The security posture matters. Sensitive files (.env, private keys, credentials) are filtered before any diff reaches Bedrock. A secret pattern scanner aborts the review if anything looks like a credential. Output is scanned again on the way back to strip residual secrets and any GitLab quick-action commands. Bedrock was selected partly because it supports enterprise data-protection requirements appropriate for regulated environments.
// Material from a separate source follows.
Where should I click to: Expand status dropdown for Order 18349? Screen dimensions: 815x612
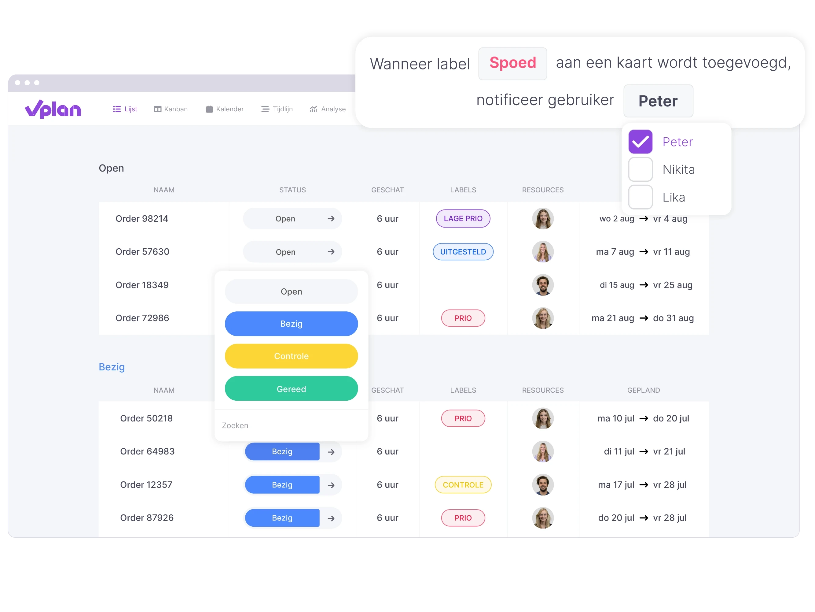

This is the kind of Claude API integration for code review implementation that organisations in regulated industries actually need: model-agnostic via Bedrock, authenticated via runner instance role rather than long-lived credentials, with cost guardrails (~$1 per pull request review) and structured findings that are easy to act on.
Leadership
Layer 2.5 — Tech Lead Workflows: Architecture, Review, and Standards
A common failure mode of AI adoption in engineering is that it creates more code, faster, with no corresponding uplift in review or architectural thinking. Whitefox treated this as a first-class risk and built tech lead workflows specifically around it.
Code review
Tech leads use Claude to review pull requests at depth — identifying risky changes, checking test coverage, spotting hidden coupling, challenging unnecessary complexity, comparing implementation against requirements, and improving readability. Claude helps tech leads review more deeply, not less responsibly. Padua's engineering practice already requires every code change to be reviewed by a Team Lead or Principal Engineer before it is merged; Claude makes that review more thorough rather than skipping it.
Architecture and ADRs
Padua maintains an Architecture Decision Record (ADR) practice: any significant architectural choice is captured in a written ADR, reviewed by the Team Lead, Principal Engineers, and at least one of the engineering leadership team. Claude is used heavily during ADR drafting — exploring options, comparing trade-offs, drafting the document, reviewing data flows, threat modelling, identifying operational risks, and stress-testing assumptions before any code is written.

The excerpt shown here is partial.